Upitis cogió un bloc de notas que estaba tras la lámpara, y del bolsillo de la vieja chaqueta desgastada sacó un lápiz.
—El mayor Liepa le visitó a usted en Suecia —dijo—. Dos muertos de nacionalidad letona llegaron a la deriva a la costa sueca. ¿Usted colaboró con él?
—Sí; era un inspector muy eficiente.
—Pero estuvo muy pocos días en Suecia, ¿no?
—Sí.
—¿Cómo pudo saber en tan poco tiempo que era un hábil inspector?
—La meticulosidad y la experiencia se ven de inmediato.
A Wallander las preguntas le parecieron inocentes, pero, sin embargo, intuía el propósito de Upitis: tejer una red invisible. Actuaba como el hábil investigador de un crimen, que desde el principio se dirigía a una determinada meta. La aparente inocencia de las preguntas era una ilusión. «Quizá sea policía —pensó Wallander—. Tal vez no sea Baiba Liepa la que se esconde en la sombra, sino el coronel Putnis o Murniers. »
—Así pues, usted apreciaba el trabajo del mayor Liepa.
—Por supuesto.
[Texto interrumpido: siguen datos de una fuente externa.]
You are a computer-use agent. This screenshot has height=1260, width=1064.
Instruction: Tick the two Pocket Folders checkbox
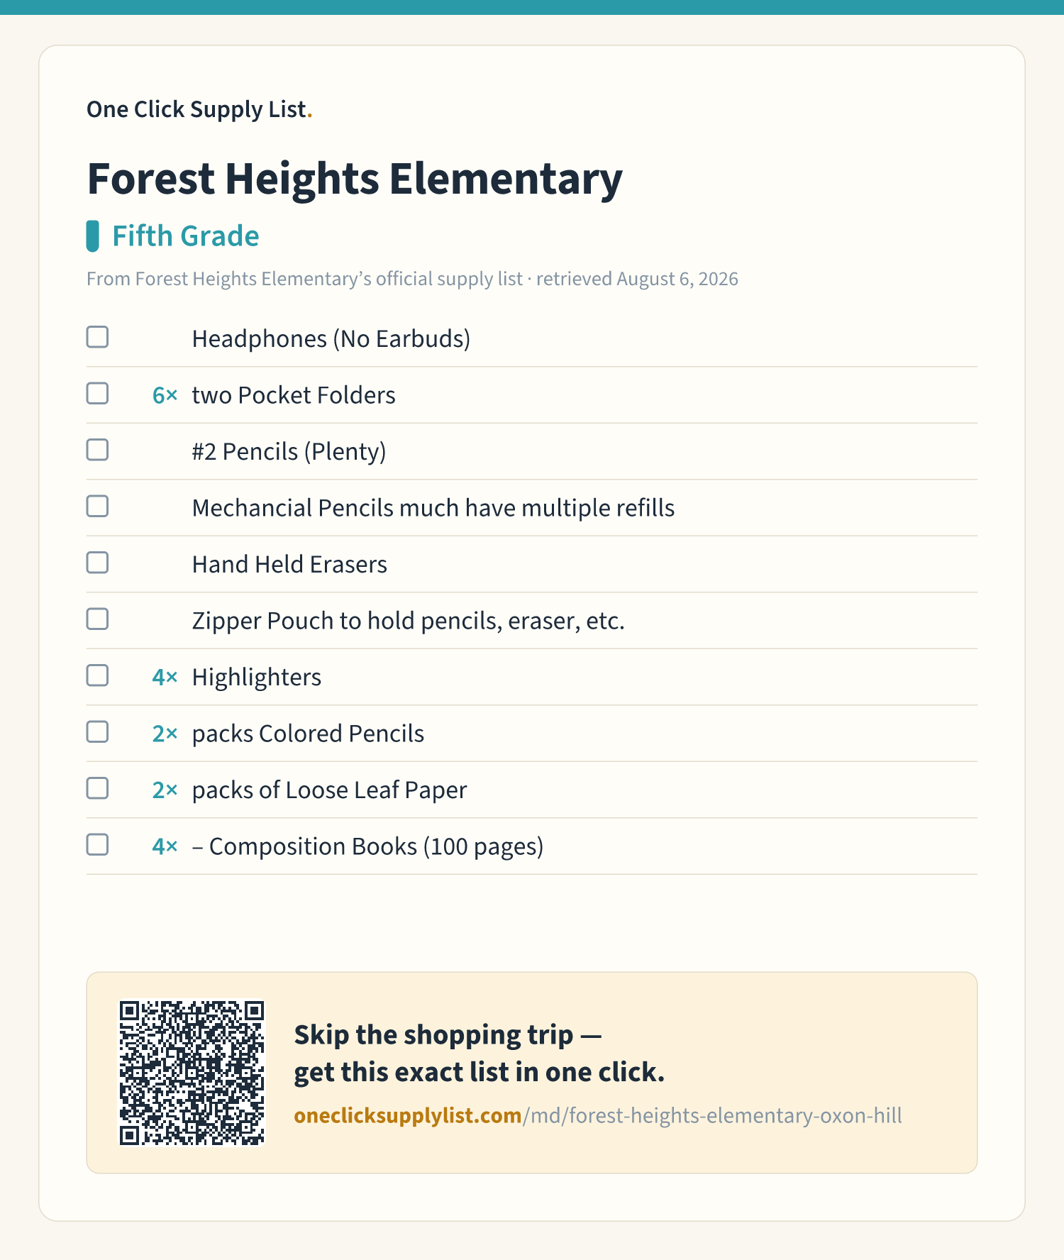click(x=97, y=393)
Ya se lo he dicho, ¿no?
—¿Y si dejamos al margen la experiencia y habilidad del mayor Liepa...?
—¿Cómo podría hacerlo?
—¿Qué impresión le dio como persona?
—La misma impresión que como policía. Era tranquilo, meticuloso, muy paciente, hábil e inteligente.
—El mayor Liepa tenía la misma opinión de usted, señor Wallander: que era un inspector muy hábil.
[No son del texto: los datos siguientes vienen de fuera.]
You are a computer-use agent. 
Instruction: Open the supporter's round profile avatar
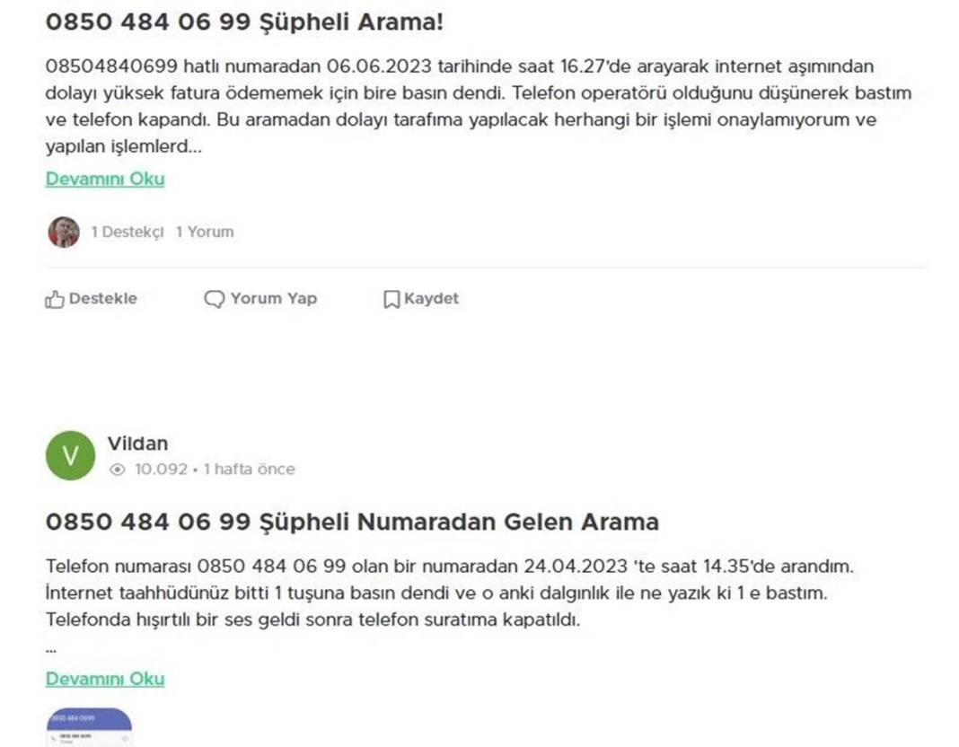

En su interior Wallander oyó un reloj de alarma: intuía vagamente que Upitis se adentraba en el terreno de las preguntas importantes al tiempo que presentía que algo iba mal. Aunque el mayor Liepa había tenido muy poco tiempo de estar en casa antes de que le asesinaran, el tal Upitis que tenía sentado enfrente tenía conocimientos detallados sobre su viaje a Suecia, información que solo podía haber proporcionado el mayor o su esposa.
—Qué amable por su parte que apreciase mi trabajo —respondió Wallander.
—¿Tenía usted mucho trabajo los días que el mayor estuvo en Suecia?
—La investigación de un asesinato siempre es ardua.
—Es decir, que no tuvieron tiempo de verse fuera del trabajo.
—No le entiendo.
—Frecuentarse, relajarse, reír, cantar, ya sabe. He oído que a los suecos les gusta cantar.
—El mayor Liepa y yo no formamos ningún dúo, si se refiere a eso. Le invité una noche a mi casa. Eso es todo. Esa noche había una tormenta de nieve, y nos bebimos una botella de whisky y escuchamos música, y luego se fue a su hotel.
—Al mayor Liepa le encantaba la música. A menudo se quejaba de no tener tiempo para ir a los conciertos.
En su interior el reloj de alarma sonaba más fuerte. «¿Qué coño querrá saber? —pensó—. ¿Quién es este Upitis? ¿Dónde está Baiba Liepa?»
—¿Puedo preguntarle qué música escucharon? —preguntó Upitis.
—Ópera, María Callas. Aunque no lo recuerdo muy bien, creo que era
Turandot
.
—No la conozco.
—Es una de las óperas más hermosas de Puccini.
—¿Y bebieron whisky?
—Sí.
—¿Y había una tormenta de nieve?
—Sí.
«Ahora se acerca al punto culminante —pensó Wallander—. ¿Qué será lo que quiere que le diga sin que yo me dé cuenta?»
—¿Qué marca de whisky tomaron?
—J B, creo.
—El mayor Liepa bebía alcohol con mucha moderación, pero de cuando en cuando le gustaba relajarse con una copa.
—¿Ah, sí?
—Era muy moderado en todos los aspectos.
—Creo que me afectó a mí más que a él, si eso es lo que quiere saber.
—Tengo la impresión de que recuerda la noche con bastante claridad, ¿verdad?